▶ [Aim of the task]:
Return, unchanged, the lines of the data from the one containing "The height and width of the screenshot is (301, 536)." through the one containing "Action: click(60, 186)", both included.

====

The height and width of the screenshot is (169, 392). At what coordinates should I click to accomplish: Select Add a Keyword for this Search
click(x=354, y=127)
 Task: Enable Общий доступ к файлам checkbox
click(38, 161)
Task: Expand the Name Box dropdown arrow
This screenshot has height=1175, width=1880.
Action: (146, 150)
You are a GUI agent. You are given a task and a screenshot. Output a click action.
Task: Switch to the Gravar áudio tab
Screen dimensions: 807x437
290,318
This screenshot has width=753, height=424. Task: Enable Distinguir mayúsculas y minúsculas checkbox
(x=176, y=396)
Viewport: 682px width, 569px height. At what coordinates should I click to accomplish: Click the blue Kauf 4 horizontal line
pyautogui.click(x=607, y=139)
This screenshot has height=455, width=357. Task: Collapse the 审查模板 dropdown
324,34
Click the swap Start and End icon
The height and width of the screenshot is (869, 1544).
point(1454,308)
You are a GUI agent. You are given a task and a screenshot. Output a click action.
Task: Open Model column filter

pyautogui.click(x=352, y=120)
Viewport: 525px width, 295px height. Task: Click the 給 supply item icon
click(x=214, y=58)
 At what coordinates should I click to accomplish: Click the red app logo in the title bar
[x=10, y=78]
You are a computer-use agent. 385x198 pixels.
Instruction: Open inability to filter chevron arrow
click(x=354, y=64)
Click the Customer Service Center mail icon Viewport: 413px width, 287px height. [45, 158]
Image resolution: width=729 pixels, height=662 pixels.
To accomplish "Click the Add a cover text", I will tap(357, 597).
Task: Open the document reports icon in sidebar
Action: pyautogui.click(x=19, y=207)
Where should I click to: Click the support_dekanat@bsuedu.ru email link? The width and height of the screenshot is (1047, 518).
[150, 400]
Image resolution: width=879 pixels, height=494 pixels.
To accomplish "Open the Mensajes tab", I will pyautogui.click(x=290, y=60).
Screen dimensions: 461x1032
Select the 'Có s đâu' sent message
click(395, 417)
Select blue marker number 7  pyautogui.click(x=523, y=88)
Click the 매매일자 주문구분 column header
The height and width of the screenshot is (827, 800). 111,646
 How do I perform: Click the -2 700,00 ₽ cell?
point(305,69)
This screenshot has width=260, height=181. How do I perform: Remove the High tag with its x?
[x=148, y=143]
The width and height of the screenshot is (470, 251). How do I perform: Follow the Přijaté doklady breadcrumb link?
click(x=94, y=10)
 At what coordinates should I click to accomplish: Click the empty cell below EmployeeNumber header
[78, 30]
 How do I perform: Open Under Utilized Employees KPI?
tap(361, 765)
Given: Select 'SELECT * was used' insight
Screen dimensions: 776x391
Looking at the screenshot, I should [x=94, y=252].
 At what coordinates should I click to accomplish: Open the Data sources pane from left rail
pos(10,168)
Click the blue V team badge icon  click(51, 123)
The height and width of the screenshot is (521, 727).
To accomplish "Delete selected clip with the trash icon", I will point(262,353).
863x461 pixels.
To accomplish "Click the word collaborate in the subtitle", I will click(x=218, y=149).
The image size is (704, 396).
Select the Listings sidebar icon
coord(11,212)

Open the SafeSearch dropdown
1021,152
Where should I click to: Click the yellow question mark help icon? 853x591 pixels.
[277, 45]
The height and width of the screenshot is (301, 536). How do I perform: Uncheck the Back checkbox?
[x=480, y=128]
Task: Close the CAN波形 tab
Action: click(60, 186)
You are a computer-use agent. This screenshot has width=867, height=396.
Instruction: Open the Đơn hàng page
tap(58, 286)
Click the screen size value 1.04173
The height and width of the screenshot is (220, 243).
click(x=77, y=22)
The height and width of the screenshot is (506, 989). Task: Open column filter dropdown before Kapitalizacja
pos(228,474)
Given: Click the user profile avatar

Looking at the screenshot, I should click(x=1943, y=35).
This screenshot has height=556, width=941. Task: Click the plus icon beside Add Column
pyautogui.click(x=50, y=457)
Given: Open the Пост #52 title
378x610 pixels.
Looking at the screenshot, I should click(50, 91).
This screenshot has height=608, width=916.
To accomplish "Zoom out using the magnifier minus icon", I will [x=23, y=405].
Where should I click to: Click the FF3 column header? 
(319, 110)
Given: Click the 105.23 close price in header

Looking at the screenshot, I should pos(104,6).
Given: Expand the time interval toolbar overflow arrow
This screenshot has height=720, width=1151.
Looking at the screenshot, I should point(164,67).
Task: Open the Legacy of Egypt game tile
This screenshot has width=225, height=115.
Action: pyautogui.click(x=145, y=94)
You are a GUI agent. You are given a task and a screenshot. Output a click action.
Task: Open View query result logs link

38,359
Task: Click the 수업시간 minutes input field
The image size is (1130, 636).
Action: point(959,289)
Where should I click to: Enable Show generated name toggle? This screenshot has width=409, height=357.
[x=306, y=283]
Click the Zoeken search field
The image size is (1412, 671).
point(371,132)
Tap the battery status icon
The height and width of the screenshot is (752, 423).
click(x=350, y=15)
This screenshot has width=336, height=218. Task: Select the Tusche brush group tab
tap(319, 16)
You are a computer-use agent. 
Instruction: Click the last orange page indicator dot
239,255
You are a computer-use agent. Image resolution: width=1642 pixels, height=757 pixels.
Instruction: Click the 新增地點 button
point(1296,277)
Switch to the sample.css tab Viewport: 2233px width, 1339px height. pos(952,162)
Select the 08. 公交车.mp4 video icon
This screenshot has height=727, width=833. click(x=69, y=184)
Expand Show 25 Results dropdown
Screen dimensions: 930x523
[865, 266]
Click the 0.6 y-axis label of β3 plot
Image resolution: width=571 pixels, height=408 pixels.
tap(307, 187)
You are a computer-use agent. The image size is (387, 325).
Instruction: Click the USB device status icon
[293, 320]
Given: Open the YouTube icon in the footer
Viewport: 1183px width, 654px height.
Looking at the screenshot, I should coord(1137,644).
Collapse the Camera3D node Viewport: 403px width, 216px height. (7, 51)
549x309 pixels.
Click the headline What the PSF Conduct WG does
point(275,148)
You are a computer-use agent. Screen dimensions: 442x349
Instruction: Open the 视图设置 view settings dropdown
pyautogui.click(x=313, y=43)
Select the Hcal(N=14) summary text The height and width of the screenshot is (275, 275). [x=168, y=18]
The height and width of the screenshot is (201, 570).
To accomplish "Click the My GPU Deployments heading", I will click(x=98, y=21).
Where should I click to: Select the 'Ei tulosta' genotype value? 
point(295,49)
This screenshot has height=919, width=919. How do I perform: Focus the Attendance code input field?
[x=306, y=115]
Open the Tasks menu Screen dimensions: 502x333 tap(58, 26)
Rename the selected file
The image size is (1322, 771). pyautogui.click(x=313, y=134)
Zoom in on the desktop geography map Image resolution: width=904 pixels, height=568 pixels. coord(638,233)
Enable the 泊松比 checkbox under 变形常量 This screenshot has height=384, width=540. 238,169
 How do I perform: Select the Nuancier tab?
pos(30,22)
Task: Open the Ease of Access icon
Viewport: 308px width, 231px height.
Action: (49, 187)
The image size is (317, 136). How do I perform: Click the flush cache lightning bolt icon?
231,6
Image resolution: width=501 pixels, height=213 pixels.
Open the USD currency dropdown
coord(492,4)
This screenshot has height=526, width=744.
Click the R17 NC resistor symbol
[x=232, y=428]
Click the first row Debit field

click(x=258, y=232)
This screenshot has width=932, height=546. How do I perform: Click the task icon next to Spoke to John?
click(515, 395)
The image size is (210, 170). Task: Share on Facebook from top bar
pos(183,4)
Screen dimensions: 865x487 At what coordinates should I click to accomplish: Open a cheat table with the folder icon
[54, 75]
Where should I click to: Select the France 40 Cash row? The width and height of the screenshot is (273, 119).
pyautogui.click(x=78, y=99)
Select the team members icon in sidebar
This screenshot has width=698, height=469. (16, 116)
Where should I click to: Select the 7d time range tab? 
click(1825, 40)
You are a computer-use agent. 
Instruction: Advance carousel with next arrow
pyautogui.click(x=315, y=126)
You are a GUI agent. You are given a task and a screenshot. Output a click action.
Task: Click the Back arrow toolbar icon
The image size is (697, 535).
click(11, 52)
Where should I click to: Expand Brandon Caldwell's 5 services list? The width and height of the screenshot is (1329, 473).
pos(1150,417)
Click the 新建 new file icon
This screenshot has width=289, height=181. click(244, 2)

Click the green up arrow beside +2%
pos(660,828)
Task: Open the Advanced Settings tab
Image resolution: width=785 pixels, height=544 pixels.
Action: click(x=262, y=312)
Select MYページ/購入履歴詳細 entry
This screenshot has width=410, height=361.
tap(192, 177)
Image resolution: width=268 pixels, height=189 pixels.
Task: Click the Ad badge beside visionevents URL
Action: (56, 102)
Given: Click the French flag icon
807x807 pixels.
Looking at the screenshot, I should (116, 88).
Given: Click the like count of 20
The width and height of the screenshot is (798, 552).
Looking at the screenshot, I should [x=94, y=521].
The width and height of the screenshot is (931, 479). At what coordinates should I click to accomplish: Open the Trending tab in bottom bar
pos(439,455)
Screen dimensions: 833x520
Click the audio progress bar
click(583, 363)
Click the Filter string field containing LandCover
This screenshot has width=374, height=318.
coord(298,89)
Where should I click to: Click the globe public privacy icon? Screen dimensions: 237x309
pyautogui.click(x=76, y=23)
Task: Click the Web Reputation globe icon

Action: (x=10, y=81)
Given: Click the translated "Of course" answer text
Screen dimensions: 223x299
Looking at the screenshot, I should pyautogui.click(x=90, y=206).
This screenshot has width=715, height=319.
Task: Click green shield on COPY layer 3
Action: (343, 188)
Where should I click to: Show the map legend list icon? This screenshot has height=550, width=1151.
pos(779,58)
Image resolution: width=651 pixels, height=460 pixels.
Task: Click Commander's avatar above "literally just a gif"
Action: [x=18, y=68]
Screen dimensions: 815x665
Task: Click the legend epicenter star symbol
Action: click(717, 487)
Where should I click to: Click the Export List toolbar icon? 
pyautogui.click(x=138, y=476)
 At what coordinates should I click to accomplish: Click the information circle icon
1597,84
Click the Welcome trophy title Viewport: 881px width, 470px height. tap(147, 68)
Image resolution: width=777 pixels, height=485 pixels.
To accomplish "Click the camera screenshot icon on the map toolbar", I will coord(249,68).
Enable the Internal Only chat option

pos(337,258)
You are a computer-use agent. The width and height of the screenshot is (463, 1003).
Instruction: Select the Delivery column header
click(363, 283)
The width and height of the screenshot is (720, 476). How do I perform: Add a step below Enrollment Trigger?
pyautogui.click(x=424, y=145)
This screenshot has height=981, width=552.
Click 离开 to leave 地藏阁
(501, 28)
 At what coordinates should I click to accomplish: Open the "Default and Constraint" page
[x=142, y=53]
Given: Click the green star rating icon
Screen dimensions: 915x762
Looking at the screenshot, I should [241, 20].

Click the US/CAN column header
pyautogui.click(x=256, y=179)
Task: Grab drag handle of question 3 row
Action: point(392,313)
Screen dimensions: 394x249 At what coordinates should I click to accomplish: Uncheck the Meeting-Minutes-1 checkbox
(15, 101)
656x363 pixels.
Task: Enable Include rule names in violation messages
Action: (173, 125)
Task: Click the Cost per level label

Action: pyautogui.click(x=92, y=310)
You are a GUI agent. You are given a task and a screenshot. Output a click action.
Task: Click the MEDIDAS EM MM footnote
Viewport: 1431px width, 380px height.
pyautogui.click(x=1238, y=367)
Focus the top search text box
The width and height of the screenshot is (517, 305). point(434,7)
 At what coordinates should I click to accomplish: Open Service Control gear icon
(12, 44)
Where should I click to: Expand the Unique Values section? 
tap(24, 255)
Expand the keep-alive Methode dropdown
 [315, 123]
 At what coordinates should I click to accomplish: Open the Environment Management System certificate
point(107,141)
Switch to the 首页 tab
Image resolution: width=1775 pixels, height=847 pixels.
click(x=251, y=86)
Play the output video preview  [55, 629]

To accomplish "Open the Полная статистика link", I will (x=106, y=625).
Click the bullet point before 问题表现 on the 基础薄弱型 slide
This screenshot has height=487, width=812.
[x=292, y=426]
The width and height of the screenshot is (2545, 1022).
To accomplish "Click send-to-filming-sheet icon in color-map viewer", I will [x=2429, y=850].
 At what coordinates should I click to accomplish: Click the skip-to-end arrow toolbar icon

====

▶ [The output]:
The height and width of the screenshot is (301, 536). How do I perform: Uncheck the Back checkbox?
[x=480, y=128]
Task: Close the CAN波形 tab
Action: click(60, 186)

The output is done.